▸ Assignment
Beginning with the line where "Mezinárodní kvalifikace, náplně" appears, please restate each line of the records below word for word until the last one, inclusive, and nothing else.
*** Extracted information Section Begins ***
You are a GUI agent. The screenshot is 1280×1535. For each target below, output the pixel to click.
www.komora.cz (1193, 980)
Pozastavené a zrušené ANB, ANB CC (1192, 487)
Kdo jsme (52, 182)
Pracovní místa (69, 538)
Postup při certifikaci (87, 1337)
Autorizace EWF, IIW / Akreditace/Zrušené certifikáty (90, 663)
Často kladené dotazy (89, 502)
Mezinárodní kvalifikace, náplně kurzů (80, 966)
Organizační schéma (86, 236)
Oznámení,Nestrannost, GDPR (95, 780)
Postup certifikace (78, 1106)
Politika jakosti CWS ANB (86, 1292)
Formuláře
*** Extracted information Section Ends ***
▸ Answer section
Mezinárodní kvalifikace, náplně kurzů (80, 966)
Organizační schéma (86, 236)
Oznámení,Nestrannost, GDPR (95, 780)
Postup certifikace (78, 1106)
Politika jakosti CWS ANB (86, 1292)
Formuláře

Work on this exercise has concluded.